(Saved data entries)
------

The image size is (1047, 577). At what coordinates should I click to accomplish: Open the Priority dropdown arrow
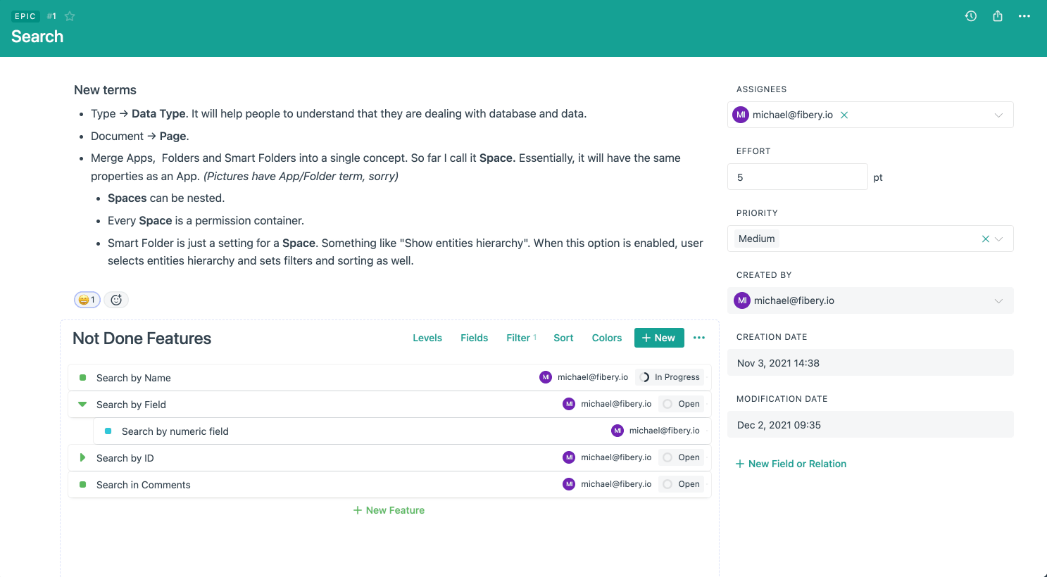coord(998,239)
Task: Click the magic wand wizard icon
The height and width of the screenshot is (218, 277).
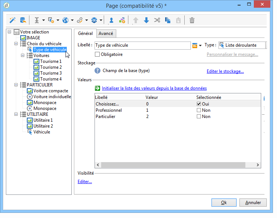Action: [12, 20]
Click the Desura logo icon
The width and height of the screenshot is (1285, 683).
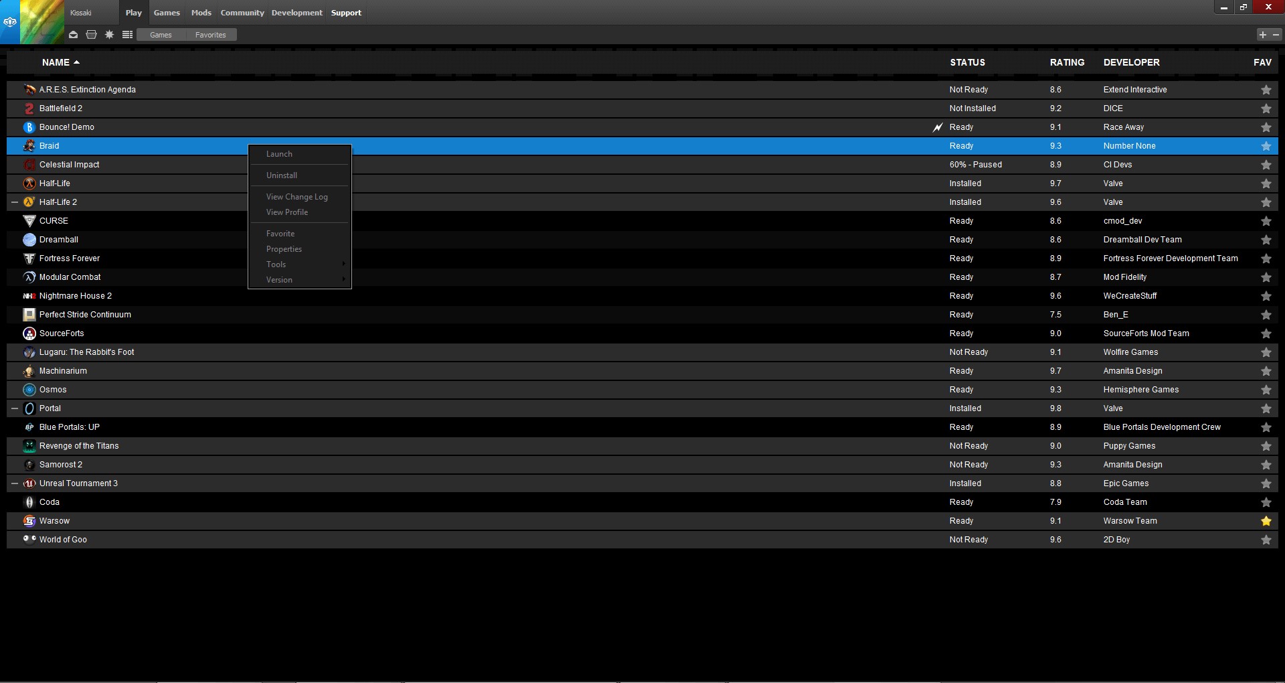coord(9,22)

------

TASK STATEMENT
Among the entries above, how many lines include "icon"? State the number and nothing else.

FINISHED TASK
2